Figure 4.

ago1⁺ and dcr1⁺ are both required for hyperphosphorylation of Cdc2 and enactment of the DNA damage and replication checkpoints. (A) Serial dilutions of TV294 and corresponding Δago1, Δdcr1, and Δrdp1 strains were spotted on YE agar or YE agar containing 3.5 mM HU and were cultured for 3 and 5 d at 30°C, respectively. (B) TV294, Δago1, Δdcr1, and Δrdp1 liquid cultures were grown at 30°C to an OD₅₉₅ = 0.5, and aliquots were removed before (-) or after (+) a 4-h HU treatment.
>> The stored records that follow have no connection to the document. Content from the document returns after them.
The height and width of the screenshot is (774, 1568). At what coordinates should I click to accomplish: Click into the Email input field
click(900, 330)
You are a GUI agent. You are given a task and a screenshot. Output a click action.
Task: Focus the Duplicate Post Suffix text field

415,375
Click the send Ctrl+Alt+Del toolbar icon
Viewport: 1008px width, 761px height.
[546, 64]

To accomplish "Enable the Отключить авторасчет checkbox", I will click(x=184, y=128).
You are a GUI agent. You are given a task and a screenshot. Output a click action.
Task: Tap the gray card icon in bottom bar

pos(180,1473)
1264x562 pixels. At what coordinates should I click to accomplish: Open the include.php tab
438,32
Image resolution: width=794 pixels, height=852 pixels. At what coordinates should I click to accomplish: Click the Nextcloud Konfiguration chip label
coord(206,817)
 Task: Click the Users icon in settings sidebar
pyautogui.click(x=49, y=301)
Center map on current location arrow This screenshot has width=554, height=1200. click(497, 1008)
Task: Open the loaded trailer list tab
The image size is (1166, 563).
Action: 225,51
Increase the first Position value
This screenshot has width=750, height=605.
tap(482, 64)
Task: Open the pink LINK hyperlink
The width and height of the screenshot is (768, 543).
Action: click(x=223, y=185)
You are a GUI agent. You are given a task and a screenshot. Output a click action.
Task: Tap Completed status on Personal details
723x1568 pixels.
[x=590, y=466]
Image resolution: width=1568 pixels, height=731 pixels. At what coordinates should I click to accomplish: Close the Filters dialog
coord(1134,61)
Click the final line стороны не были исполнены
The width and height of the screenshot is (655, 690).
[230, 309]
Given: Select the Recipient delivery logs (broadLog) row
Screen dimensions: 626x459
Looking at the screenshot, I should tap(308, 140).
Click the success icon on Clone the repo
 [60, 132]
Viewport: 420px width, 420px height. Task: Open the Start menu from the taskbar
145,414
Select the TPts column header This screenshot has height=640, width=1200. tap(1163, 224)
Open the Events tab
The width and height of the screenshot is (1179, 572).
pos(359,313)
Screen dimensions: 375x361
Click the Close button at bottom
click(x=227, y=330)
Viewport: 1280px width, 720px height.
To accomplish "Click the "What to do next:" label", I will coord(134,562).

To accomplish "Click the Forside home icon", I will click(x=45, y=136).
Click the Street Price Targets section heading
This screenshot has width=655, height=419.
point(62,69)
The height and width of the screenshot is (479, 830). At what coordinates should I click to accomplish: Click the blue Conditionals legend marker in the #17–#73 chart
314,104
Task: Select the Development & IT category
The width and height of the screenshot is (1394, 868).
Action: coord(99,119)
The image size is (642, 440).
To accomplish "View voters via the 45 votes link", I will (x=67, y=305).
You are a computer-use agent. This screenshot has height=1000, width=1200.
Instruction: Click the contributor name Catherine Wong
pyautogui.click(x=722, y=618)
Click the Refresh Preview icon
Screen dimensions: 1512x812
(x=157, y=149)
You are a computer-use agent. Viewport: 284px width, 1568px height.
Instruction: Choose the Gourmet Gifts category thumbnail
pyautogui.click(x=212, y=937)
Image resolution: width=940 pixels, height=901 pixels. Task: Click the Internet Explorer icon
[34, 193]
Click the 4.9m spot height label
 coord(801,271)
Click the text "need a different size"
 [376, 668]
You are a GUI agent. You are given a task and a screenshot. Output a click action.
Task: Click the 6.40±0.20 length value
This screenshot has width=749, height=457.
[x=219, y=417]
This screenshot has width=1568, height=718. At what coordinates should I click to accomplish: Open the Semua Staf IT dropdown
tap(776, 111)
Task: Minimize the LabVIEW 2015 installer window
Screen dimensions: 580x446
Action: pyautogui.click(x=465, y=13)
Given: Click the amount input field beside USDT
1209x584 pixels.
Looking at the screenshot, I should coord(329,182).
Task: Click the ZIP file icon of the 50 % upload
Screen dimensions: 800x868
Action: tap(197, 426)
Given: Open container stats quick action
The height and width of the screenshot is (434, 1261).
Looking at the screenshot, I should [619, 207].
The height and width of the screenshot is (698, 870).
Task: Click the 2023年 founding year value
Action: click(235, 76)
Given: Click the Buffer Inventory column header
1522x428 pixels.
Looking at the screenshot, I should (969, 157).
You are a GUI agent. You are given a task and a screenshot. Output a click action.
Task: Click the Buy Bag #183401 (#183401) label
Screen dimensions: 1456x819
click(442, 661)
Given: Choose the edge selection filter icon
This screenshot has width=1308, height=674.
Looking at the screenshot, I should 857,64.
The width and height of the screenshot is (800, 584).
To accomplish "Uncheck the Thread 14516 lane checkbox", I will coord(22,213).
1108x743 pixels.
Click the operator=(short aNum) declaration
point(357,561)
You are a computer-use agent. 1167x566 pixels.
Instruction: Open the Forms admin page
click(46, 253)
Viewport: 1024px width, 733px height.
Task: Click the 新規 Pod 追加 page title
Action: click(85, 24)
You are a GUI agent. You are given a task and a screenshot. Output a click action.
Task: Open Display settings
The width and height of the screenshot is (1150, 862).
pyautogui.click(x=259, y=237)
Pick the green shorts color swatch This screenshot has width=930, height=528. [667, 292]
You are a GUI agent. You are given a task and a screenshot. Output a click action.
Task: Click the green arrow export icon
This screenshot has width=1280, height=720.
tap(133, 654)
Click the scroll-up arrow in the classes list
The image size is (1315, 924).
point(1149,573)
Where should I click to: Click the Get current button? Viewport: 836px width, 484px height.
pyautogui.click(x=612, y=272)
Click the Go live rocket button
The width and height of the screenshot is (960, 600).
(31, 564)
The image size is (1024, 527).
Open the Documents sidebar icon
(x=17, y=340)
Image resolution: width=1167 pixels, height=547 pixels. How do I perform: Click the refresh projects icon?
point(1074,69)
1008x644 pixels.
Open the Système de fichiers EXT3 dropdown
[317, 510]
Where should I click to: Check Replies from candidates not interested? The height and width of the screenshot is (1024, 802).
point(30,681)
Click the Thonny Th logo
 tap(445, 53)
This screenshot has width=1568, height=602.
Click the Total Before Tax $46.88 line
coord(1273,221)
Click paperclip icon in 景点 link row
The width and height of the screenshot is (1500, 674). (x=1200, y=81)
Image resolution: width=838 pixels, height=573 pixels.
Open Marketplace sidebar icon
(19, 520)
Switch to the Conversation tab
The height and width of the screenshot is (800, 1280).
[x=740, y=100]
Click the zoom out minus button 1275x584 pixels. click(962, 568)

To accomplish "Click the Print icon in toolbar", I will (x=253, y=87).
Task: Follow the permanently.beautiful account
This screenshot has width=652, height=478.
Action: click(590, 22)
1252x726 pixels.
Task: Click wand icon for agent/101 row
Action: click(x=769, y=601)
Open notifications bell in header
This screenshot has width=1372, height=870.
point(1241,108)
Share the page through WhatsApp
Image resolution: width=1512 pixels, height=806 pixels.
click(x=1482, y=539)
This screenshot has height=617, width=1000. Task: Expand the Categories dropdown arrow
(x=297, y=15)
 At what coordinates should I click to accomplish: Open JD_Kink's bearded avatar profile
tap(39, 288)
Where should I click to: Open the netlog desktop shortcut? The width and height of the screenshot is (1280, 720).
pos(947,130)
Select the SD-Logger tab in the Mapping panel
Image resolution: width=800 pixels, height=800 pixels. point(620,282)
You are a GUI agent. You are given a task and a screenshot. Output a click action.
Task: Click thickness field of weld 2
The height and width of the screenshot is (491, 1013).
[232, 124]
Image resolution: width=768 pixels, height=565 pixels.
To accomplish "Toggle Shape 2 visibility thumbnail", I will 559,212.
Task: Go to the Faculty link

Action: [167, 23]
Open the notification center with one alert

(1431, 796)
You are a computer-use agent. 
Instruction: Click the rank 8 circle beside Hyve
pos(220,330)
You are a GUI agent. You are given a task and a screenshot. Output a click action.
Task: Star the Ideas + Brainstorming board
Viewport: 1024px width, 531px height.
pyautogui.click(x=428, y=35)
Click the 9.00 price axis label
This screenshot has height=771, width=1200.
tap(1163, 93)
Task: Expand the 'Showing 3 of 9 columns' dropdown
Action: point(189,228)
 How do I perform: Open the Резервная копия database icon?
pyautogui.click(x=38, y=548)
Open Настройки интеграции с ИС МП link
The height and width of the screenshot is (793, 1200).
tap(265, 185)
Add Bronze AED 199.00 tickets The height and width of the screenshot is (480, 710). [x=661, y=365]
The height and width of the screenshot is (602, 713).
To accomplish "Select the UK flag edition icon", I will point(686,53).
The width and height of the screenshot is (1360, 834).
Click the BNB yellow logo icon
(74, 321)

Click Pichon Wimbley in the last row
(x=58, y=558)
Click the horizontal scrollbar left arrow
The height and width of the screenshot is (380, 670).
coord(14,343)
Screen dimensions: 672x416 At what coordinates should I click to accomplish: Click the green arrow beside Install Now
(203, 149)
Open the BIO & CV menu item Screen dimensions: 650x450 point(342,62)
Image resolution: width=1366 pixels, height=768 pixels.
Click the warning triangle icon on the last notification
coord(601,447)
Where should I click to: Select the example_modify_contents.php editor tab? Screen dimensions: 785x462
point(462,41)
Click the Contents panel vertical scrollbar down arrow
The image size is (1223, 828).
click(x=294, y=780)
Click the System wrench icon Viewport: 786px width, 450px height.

Whole cell lysates were prepared and separated by SDS-PAGE before immunoblot analyses of total and phosphorylated Cdc2. The normalized levels of HU-induced Cdc2 phosphorylation are shown below the immunoblots in B and C. (C) Levels of total and phosphorylated Cdc2 were analyzed in strains transformed with vector alone or vector encoding Ago1 or Dcr1. (D) TV294, Δago1, Δdcr1 Δrdp1, and Δrad3 liquid cultures were grown at 30°C to an OD₅₉₅ = 0.8, spread at a density of 100-300 cells per plate and exposed to UV radiation (0, 75, 150, 225, or 300 J/M²). Cell survival is shown as a percentage of the nonirradiated control cell survival. (E) TV294, Δago1, Δdcr1, and Δrdp1 were subjected to mock (0 J/m²) treatment and UV irradiation (75 J/m²), and the septation index for each strain was determined every hour postirradiation (n = 3, 300 cells counted/time point). Similar results were obtained when these strains were subjected to a 100 J/m² dose (our unpublished data).